PROBLEM TO WORK ON:
Switch "an element" to "a control" in the records, starting at the line that contains "coordinates (510, 42)." and stopping after the line that contains "Close is located at coordinates (943, 284).", and give only those lines with nothing else changed.

EXTRACTED MATERIAL:
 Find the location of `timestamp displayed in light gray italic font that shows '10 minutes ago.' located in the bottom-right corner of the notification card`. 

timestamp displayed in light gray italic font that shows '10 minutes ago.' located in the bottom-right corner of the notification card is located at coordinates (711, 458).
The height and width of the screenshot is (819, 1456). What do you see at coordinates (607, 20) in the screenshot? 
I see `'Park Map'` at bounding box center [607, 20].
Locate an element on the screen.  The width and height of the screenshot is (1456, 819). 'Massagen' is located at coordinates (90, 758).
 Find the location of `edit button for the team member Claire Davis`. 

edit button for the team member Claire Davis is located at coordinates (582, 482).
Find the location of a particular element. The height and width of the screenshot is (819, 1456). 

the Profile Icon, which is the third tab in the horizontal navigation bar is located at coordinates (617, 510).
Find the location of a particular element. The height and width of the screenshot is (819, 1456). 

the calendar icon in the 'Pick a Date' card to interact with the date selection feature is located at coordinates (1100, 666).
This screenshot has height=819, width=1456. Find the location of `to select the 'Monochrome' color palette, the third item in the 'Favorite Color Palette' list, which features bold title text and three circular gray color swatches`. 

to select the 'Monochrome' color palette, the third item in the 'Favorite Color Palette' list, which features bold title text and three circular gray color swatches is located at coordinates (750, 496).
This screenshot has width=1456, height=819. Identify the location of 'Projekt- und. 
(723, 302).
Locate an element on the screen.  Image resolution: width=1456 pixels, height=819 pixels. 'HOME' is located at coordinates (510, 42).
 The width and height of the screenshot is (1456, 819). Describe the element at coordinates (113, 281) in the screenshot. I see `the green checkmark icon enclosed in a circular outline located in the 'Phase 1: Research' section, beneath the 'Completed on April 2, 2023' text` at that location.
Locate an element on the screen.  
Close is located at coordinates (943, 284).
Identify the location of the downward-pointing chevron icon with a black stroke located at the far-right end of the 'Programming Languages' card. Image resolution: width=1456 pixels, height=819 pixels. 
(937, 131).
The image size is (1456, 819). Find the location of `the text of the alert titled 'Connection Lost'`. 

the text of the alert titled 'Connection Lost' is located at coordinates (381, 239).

ANSWER TO THIS EXERCISE:
Locate a control on the screen.  Image resolution: width=1456 pixels, height=819 pixels. 'HOME' is located at coordinates (510, 42).
 The width and height of the screenshot is (1456, 819). Describe the element at coordinates (113, 281) in the screenshot. I see `the green checkmark icon enclosed in a circular outline located in the 'Phase 1: Research' section, beneath the 'Completed on April 2, 2023' text` at that location.
Locate a control on the screen.  
Close is located at coordinates (943, 284).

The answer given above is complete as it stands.